The themes of reminiscence and the estrangement of self are most evident in I Was Just Told That My Work is More or Less Too Sad for Christmas (2017). The video comprises footage from the artist’s most famous projects, such as performative works that see Thai monks discussing reproductions of western artworks with villagers, and documentation of her installation-performance for Documenta 13, where, over the course of three weeks, she lived in a house fitted with monitors showing her stray being fed and cared for in Thailand, on the exhibition site in Kassel. The video also features split-screen scenes in which two versions of Araya simultaneously muse about death and art; on one side of the frame, Araya impersonates a collector, petting a sedate mongrel, while on the other, she sits on a bench, her companion from Documenta sitting beside her as another dog plays restlessly at her feet. The footage of her past projects drips with nostalgia, but the invention of multiple personas renders the self subject to a distanced perspective, deliberately vulnerable to being re-written.

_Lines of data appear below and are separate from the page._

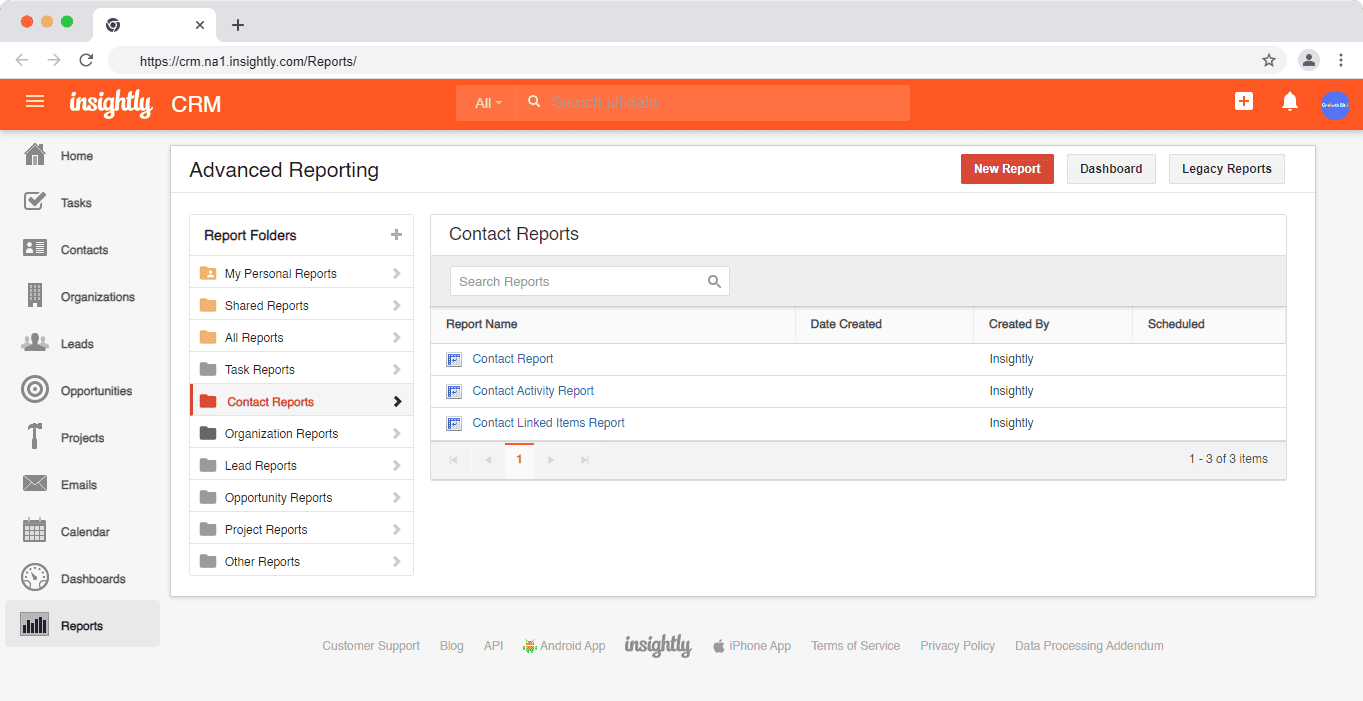Image resolution: width=1363 pixels, height=701 pixels.
Task: Open the Emails sidebar icon
Action: [x=34, y=484]

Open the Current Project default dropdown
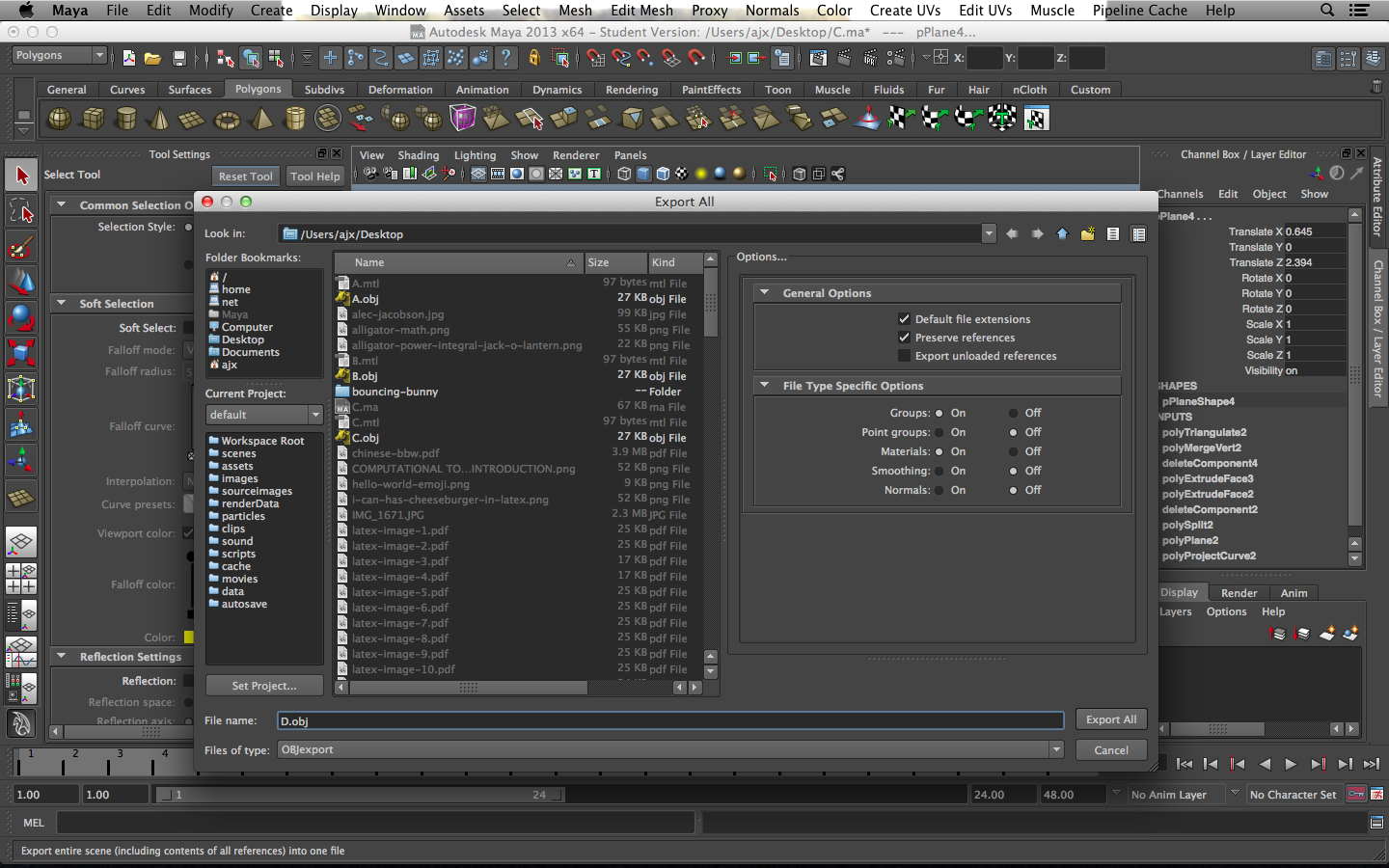(264, 415)
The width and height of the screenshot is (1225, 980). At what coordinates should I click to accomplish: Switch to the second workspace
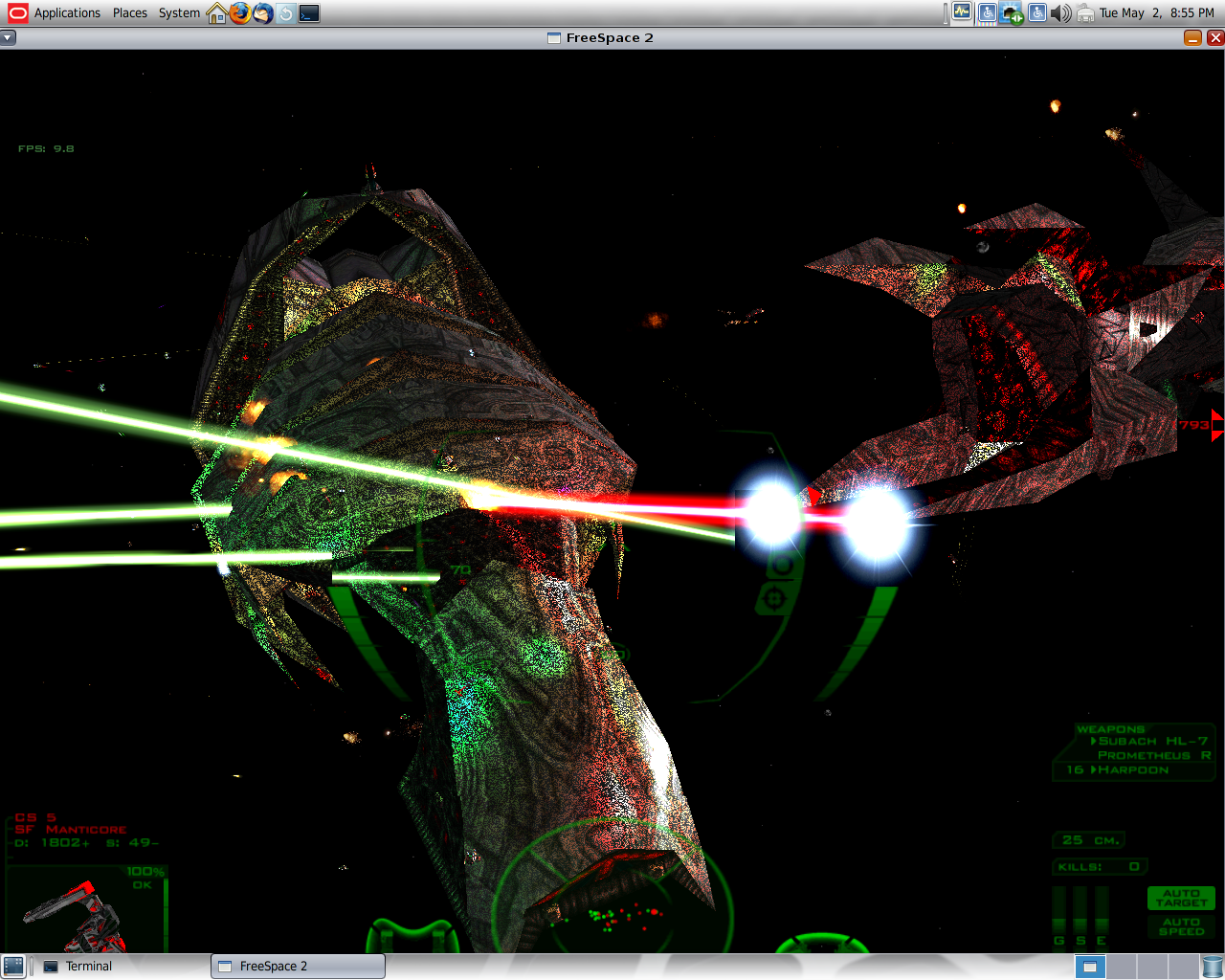(x=1122, y=967)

Continuing in this self-reflexive vein, many of the sculptures in the show read as the artist’s self-portraits. An installation in the corner that shares its title with the exhibition features two tiny statuettes of Araya with her unmistakable white hair: in one she frolics gayly in a beautiful swath of fabric, while in the other she hangs upside down from her feet, naked and abject. In The Dead Ovary Lullaby (2016), a life-size woman reclines inside an aluminum clam-shell-like structure, her head resting next to the blank pages of a book while a dog lies curled at her feet. Her facial features are uniformly white and undefined, suggestive of the unresolved state of the artist/writer’s identity.
Moving images and canines populate other parts of the gallery. Some Unexpected Events Sometimes Bring Momentary Happiness (2017), comprises a sculptural rendering of a woman’s thighs and an eerily detached hand, reaching down from nowhere to touch a dog’s head. Grainy video footage of the same scene is projected onto the sculptures and floor, replicating a dog’s eye view and illustrating the ease with which this contemporary master moves between media. Of course, the sculptures and the videos are just part of this equation; the book that parallels these works is still forthcoming, and until its publication the exhibition will inevitably remain incomplete, poignantly suspended in a permanent state of “trying to return.”
Araya Rasdjarmrearnsook’s “An Artist is Trying to Return to ‘Being a Writer’” is on view at 100 Tonson Gallery, Bangkok, until January 14, 2018.